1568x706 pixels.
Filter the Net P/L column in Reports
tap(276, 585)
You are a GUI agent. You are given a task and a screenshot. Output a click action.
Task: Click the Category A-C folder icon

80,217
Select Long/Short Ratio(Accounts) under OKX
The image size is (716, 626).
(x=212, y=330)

------

Exercise description>
All lines from the one containing "Filter the Net P/L column in Reports" through the end of the records, both ends included, are to be quoted exactly; please add nothing else.

Task answer>
Filter the Net P/L column in Reports
tap(276, 585)
You are a GUI agent. You are given a task and a screenshot. Output a click action.
Task: Click the Category A-C folder icon

80,217
Select Long/Short Ratio(Accounts) under OKX
The image size is (716, 626).
(x=212, y=330)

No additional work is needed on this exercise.